▸ **Stated task**: Pull out every line of the material that contains the word "circle". Case counts.

▸ **Supplied information**:
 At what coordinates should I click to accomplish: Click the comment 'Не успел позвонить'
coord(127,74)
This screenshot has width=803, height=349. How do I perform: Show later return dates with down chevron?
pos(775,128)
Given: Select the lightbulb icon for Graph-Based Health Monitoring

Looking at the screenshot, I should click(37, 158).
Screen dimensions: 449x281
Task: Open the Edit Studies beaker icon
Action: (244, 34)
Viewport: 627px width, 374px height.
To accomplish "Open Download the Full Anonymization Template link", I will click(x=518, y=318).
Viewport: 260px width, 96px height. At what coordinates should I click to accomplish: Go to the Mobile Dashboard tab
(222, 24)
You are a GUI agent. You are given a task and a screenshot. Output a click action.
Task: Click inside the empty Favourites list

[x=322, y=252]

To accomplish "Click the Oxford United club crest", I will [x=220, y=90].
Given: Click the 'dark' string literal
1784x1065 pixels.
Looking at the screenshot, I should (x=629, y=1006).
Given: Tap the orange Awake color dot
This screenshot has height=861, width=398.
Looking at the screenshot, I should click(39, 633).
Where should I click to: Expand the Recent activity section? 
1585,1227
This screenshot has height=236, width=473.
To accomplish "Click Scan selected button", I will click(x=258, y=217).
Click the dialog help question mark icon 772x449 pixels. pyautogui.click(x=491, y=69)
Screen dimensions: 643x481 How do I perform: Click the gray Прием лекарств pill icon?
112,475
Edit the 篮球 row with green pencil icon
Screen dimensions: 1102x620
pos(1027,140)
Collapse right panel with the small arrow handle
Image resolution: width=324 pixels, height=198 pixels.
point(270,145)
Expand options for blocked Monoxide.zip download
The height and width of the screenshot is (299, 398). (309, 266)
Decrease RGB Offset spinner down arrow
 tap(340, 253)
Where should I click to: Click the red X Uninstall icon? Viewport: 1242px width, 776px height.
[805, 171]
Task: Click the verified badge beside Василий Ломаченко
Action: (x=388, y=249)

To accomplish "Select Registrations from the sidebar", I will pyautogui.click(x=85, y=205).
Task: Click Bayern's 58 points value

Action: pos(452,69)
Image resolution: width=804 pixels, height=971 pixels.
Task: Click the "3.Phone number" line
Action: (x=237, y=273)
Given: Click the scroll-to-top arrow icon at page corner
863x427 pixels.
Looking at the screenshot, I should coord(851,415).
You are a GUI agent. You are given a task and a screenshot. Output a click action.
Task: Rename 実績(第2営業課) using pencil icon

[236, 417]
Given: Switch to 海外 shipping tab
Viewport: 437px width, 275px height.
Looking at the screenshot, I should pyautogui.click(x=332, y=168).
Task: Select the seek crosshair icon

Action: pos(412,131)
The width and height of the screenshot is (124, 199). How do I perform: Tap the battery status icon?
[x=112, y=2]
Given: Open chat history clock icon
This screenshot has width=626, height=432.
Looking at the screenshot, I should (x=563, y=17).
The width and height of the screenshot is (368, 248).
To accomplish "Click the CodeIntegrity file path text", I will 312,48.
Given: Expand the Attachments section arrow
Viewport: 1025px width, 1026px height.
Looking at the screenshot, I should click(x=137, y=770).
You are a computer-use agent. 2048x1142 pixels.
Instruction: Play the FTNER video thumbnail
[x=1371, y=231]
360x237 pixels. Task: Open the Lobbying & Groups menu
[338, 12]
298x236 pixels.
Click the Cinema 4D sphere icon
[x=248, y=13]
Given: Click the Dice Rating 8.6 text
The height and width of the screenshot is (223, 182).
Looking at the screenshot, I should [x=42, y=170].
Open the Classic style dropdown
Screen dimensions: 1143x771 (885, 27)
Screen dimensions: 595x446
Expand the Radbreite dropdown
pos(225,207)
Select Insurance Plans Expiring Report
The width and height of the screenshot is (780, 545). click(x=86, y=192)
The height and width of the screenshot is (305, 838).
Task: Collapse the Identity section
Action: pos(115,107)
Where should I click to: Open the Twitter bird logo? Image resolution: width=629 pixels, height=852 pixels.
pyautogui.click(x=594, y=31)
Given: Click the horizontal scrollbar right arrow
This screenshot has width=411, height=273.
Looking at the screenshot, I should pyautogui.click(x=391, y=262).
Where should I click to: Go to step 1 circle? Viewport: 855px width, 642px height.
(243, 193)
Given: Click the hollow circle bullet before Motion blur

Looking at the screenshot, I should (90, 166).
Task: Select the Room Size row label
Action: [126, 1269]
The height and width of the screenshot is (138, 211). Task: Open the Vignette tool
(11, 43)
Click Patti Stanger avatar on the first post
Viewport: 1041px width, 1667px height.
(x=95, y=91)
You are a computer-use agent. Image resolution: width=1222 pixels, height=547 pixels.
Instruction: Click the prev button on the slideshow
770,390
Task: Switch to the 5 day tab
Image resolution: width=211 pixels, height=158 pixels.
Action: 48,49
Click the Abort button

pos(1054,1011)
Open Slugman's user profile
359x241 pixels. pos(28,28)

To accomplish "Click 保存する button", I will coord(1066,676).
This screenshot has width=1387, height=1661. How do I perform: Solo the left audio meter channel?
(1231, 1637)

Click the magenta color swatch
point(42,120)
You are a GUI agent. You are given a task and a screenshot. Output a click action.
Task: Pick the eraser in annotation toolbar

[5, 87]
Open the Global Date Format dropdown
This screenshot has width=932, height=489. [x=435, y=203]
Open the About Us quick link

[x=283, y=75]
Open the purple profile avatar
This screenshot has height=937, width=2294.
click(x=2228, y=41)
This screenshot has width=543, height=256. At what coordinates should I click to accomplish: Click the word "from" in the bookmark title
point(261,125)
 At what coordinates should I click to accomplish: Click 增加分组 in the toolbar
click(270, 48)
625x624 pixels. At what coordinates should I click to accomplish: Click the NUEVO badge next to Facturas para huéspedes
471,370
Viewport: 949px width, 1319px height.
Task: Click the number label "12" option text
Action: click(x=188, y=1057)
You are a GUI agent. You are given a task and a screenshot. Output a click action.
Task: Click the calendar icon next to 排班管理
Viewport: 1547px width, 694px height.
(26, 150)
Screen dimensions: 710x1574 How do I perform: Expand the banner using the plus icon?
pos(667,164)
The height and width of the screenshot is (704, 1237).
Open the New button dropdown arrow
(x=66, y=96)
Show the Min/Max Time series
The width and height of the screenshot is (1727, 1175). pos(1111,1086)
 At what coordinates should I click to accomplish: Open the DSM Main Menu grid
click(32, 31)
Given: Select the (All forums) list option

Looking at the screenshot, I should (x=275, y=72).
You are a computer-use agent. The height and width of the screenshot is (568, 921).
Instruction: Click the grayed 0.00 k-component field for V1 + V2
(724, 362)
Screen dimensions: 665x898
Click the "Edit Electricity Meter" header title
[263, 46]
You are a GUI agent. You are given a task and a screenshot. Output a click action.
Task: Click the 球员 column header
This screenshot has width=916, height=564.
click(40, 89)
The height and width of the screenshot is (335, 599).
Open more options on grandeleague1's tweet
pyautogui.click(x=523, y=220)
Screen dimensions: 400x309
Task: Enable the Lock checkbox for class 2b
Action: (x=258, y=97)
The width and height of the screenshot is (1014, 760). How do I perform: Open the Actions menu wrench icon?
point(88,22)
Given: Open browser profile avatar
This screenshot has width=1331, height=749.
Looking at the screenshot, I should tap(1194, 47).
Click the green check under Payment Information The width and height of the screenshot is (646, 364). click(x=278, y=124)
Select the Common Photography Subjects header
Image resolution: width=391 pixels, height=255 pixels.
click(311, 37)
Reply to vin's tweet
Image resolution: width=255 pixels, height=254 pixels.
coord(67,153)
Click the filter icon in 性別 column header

▸ **Exercise answer**:
Where should I click to: Go to step 1 circle? Viewport: 855px width, 642px height.
Given: Click the hollow circle bullet before Motion blur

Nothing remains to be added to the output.